Running user-provided code

Ruby Proctor is a web app I wrote to help Ruby developers write Rubocop rules more efficiently. The app itself is pretty simple (and is a thin wrapper around the Rubocop runner), but since it relies on executing user-provided code, making it safe was fairly challenging. The main risks I was concerned about were:

  • Users rewriting classes/methods in my app
  • Using RubyProctor to make http requests and DDoS other sites
  • Tying up the CPU on my server with an infinite loop or other expensive operation
  • Removing files on the server, or writing files and causing the disk to run out of space

For context, RubyProctor is a simple Sinatra app deployed on Kubernetes using Google Container Engine. Some of these solutions will work on other platforms.

Rewriting classes/methods in my app

Addressing this one was easy — instead of running eval in the same process as my Sinatra server, on every request, I start a new ruby process to execute the Rubocop rule that I want to test.

Using Ruby Proctor to make http requests and DDoS other sites

Since in a Ruby program, you can always shell out to other programs, the only way to definitely prevent an application from making external network requests is to block it at the server level. I was able to accomplish this with my Kubernetes cluster using Istio, which by default prevents any traffic in or out of the containers in your cluster. I added a simple ingress rule to allow traffic into the container:

apiVersion: config.istio.io/v1alpha2
kind: RouteRule
metadata:
name: rcrr1-ingress
spec:
destination:
name: rcrr1
route:
- labels:
run: rcrr1
weight: 100

Kubernetes 1.8 has support for setting Network Policies to block egress traffic, which is a simpler way of accomplishing this.

Tying up the CPU on my server with an infinite loop other expensive operation

When triggering external processes in Ruby script, you can set resource limits on the process. Through this mechanism, I limited the process I spawn to run the Rubocop rule to 2 CPU seconds. A couple other issues can arise here — if the user includes code that spawns off another process, the runtime of that process will not count towards the CPU time of the process running the users’ code, and potentially hose the container. The solution to this one is putting a limit on the nproc resource, which limits the number of processes that that process can start.

Open3.capture2(‘ruby’, ‘-e’, program, arg1, arg2, rlimit_cpu: [2,2], rlimit_nproc: 1)

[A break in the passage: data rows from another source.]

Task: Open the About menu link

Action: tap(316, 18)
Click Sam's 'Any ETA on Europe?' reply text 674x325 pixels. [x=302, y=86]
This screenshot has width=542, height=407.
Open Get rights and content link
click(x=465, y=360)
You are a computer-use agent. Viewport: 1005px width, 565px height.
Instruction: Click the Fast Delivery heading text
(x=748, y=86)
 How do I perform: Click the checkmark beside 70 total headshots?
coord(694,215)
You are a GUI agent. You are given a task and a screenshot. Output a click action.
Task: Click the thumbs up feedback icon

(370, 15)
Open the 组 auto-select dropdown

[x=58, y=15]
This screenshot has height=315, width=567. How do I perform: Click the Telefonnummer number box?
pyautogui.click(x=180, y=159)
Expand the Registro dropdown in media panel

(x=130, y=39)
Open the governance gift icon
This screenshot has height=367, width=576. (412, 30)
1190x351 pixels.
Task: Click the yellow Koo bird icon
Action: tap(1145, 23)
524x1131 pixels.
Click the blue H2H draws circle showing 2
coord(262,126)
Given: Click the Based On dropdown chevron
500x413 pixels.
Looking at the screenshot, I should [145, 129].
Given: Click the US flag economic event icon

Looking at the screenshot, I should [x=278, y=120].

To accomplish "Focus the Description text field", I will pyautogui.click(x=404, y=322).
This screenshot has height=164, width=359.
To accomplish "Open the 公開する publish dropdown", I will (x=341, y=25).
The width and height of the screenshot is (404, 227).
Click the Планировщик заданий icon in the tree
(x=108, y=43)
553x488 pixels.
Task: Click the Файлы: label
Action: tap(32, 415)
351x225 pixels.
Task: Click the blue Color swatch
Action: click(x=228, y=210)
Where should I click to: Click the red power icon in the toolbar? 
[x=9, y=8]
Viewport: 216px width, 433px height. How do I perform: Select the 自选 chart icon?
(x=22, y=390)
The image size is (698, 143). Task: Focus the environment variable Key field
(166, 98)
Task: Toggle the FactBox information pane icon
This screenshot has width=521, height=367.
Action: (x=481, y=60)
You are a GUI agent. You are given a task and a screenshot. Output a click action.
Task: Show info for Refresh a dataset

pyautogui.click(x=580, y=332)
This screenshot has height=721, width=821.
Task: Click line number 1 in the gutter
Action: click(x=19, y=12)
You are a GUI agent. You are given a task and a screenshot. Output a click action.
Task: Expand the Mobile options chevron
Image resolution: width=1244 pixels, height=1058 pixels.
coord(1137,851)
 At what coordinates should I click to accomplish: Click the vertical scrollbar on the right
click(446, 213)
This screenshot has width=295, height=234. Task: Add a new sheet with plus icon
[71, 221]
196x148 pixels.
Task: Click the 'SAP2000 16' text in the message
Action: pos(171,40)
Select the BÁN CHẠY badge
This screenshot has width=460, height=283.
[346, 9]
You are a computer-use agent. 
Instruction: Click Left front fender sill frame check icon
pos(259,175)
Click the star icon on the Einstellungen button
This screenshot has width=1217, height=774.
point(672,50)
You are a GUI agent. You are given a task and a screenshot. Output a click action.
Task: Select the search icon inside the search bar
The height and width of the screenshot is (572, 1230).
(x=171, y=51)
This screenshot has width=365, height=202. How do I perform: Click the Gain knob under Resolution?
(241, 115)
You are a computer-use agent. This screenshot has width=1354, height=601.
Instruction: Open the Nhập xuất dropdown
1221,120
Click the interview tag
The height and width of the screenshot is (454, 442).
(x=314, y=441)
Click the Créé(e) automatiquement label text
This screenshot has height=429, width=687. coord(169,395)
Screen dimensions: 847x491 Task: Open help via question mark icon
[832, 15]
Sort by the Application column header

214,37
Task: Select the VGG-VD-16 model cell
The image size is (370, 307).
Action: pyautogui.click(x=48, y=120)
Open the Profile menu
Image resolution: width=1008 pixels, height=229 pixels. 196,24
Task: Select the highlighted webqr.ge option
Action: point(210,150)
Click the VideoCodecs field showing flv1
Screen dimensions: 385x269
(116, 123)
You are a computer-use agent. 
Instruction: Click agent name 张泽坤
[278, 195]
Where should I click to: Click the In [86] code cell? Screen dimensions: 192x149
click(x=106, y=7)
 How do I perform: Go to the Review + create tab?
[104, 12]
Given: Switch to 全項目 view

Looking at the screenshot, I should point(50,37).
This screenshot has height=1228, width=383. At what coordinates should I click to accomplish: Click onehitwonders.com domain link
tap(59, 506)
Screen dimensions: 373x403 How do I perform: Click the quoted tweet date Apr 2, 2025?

This leaves one other way for an attacker to potentially crash the container — if they include code that sleeps the process for a long time, this consumes no CPU time, but could still cause the container to run out of memory. I was able to get around this by using the timout ruby module to run the code, killing anything that takes longer than two seconds:

Timeout::timeout(2) {
eval rule
}

Removing files on the server, or writing files and causing the disk to run out of space

Kubernetes Security Contexts were helpful in solving this one. In the container spec for the container running the server code, I set a security context that has the readOnlyRootFilesystem option set, so that no processes running on the container could make changes to the filesystem.

The spec for the container looks like this:


— name: CONTAINER_NAME
image: IMAGE_NAME
ports:
— containerPort: CONTAINER_PORT
securityContext:
readOnlyRootFilesystem: true

Other Avenues

Other avenues I investigated were running the code in a Ruby sandbox — however the most popular sandbox is written in JRuby, while I was interested in running MRI 2.4.1 code (what I use). The other sandboxes I found haven’t been updated recently.

Another option I considered was running the Rubocop rules in an AWS lambda task. It looks like it is possible to run lambda tasks synchronously, which would be needed for this task, and to upload arbitrary files (a ruby interpreter) and run them.

Unresolved Issues

While you cannot modify the filesystem on the container running the server code, it is still possible to read the filesystem. This isn’t a big issue since I’m planning on open sourcing the code for this project anyway, but I’m interested in buttoning this up and plan on investigating running the Rubocop runner as a unix process group that has read access to a limited part of the filesystem. The main thing it needs to be able to read are the directories where gems on the system are installed.

Thanks for reading, and let me know if you think I missed anything!